» Task statement
Without changing a single word, write out every entry.

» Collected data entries
*** Begin section ***

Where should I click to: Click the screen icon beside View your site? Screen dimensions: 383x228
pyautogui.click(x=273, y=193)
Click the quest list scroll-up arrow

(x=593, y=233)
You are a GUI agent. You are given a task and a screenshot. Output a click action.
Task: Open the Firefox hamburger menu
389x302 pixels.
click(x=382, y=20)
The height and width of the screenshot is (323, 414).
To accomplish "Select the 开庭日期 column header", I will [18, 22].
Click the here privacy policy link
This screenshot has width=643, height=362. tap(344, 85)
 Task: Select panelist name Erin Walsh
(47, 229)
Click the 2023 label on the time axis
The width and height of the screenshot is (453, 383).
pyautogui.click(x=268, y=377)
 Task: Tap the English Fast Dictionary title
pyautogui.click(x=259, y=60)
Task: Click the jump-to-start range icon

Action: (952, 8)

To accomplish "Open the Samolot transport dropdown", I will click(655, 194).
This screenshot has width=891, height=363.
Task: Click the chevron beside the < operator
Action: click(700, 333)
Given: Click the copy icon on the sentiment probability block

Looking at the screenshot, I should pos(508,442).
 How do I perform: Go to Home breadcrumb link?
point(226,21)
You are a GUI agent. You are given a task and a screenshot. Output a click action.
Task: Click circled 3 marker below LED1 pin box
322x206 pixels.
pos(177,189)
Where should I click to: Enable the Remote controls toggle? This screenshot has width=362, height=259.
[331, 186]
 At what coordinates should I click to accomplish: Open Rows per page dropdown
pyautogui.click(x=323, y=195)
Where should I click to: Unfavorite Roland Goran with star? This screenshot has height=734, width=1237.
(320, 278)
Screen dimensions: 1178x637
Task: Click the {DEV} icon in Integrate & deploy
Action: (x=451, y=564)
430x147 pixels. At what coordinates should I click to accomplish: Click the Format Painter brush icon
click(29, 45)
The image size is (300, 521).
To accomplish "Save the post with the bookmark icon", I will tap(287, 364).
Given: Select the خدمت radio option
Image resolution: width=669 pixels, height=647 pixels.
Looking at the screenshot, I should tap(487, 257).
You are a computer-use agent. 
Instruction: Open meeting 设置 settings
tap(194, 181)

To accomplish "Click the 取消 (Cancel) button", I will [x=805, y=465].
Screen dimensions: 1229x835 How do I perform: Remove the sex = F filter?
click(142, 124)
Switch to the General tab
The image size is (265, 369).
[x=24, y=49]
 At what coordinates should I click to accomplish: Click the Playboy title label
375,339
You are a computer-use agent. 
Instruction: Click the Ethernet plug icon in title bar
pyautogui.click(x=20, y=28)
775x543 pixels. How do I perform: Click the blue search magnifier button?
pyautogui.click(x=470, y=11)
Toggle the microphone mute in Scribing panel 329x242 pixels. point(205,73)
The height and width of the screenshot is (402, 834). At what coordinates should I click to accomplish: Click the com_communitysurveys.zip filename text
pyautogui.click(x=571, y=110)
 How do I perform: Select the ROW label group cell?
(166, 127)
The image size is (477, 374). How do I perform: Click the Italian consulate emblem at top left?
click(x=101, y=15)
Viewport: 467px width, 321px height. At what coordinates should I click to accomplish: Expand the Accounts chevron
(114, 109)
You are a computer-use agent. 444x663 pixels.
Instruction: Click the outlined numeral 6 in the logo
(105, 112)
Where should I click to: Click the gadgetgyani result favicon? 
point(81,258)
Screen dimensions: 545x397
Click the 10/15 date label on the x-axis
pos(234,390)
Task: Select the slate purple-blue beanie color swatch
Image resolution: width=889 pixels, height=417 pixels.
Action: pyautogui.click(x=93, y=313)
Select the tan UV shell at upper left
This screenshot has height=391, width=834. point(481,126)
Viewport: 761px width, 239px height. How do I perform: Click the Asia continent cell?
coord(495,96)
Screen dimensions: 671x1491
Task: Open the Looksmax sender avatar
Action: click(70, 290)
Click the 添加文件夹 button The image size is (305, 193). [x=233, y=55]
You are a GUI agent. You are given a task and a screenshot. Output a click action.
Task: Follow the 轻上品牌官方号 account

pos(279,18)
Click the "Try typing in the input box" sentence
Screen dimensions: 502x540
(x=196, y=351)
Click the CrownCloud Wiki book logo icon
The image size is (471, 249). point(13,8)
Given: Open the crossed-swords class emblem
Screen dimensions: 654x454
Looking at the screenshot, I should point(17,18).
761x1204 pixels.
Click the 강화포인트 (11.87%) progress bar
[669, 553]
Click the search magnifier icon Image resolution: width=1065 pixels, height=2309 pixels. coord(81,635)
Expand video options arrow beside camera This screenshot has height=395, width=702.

*** End section ***

» Answer for the task
Where should I click to: Click the screen icon beside View your site? Screen dimensions: 383x228
pyautogui.click(x=273, y=193)
Click the quest list scroll-up arrow

(x=593, y=233)
You are a GUI agent. You are given a task and a screenshot. Output a click action.
Task: Open the Firefox hamburger menu
389x302 pixels.
click(x=382, y=20)
The height and width of the screenshot is (323, 414).
To accomplish "Select the 开庭日期 column header", I will [18, 22].
Click the here privacy policy link
This screenshot has width=643, height=362. tap(344, 85)
 Task: Select panelist name Erin Walsh
(47, 229)
Click the 2023 label on the time axis
The width and height of the screenshot is (453, 383).
pyautogui.click(x=268, y=377)
 Task: Tap the English Fast Dictionary title
pyautogui.click(x=259, y=60)
Task: Click the jump-to-start range icon

Action: (952, 8)

To accomplish "Open the Samolot transport dropdown", I will click(655, 194).
This screenshot has width=891, height=363.
Task: Click the chevron beside the < operator
Action: click(700, 333)
Given: Click the copy icon on the sentiment probability block

Looking at the screenshot, I should pos(508,442).
 How do I perform: Go to Home breadcrumb link?
point(226,21)
You are a GUI agent. You are given a task and a screenshot. Output a click action.
Task: Click circled 3 marker below LED1 pin box
322x206 pixels.
pos(177,189)
Where should I click to: Enable the Remote controls toggle? This screenshot has width=362, height=259.
[331, 186]
 At what coordinates should I click to accomplish: Open Rows per page dropdown
pyautogui.click(x=323, y=195)
Where should I click to: Unfavorite Roland Goran with star? This screenshot has height=734, width=1237.
(320, 278)
Screen dimensions: 1178x637
Task: Click the {DEV} icon in Integrate & deploy
Action: (x=451, y=564)
430x147 pixels. At what coordinates should I click to accomplish: Click the Format Painter brush icon
click(29, 45)
The image size is (300, 521).
To accomplish "Save the post with the bookmark icon", I will tap(287, 364).
Given: Select the خدمت radio option
Image resolution: width=669 pixels, height=647 pixels.
Looking at the screenshot, I should tap(487, 257).
You are a computer-use agent. 
Instruction: Open meeting 设置 settings
tap(194, 181)

To accomplish "Click the 取消 (Cancel) button", I will [x=805, y=465].
Screen dimensions: 1229x835 How do I perform: Remove the sex = F filter?
click(142, 124)
Switch to the General tab
The image size is (265, 369).
[x=24, y=49]
 At what coordinates should I click to accomplish: Click the Playboy title label
375,339
You are a computer-use agent. 
Instruction: Click the Ethernet plug icon in title bar
pyautogui.click(x=20, y=28)
775x543 pixels. How do I perform: Click the blue search magnifier button?
pyautogui.click(x=470, y=11)
Toggle the microphone mute in Scribing panel 329x242 pixels. point(205,73)
The height and width of the screenshot is (402, 834). At what coordinates should I click to accomplish: Click the com_communitysurveys.zip filename text
pyautogui.click(x=571, y=110)
 How do I perform: Select the ROW label group cell?
(166, 127)
The image size is (477, 374). How do I perform: Click the Italian consulate emblem at top left?
click(x=101, y=15)
Viewport: 467px width, 321px height. At what coordinates should I click to accomplish: Expand the Accounts chevron
(114, 109)
You are a computer-use agent. 444x663 pixels.
Instruction: Click the outlined numeral 6 in the logo
(105, 112)
Where should I click to: Click the gadgetgyani result favicon? 
point(81,258)
Screen dimensions: 545x397
Click the 10/15 date label on the x-axis
pos(234,390)
Task: Select the slate purple-blue beanie color swatch
Image resolution: width=889 pixels, height=417 pixels.
Action: pyautogui.click(x=93, y=313)
Select the tan UV shell at upper left
This screenshot has height=391, width=834. point(481,126)
Viewport: 761px width, 239px height. How do I perform: Click the Asia continent cell?
coord(495,96)
Screen dimensions: 671x1491
Task: Open the Looksmax sender avatar
Action: click(70, 290)
Click the 添加文件夹 button The image size is (305, 193). [x=233, y=55]
You are a GUI agent. You are given a task and a screenshot. Output a click action.
Task: Follow the 轻上品牌官方号 account

pos(279,18)
Click the "Try typing in the input box" sentence
Screen dimensions: 502x540
(x=196, y=351)
Click the CrownCloud Wiki book logo icon
The image size is (471, 249). point(13,8)
Given: Open the crossed-swords class emblem
Screen dimensions: 654x454
Looking at the screenshot, I should point(17,18).
761x1204 pixels.
Click the 강화포인트 (11.87%) progress bar
[669, 553]
Click the search magnifier icon Image resolution: width=1065 pixels, height=2309 pixels. coord(81,635)
Expand video options arrow beside camera This screenshot has height=395, width=702.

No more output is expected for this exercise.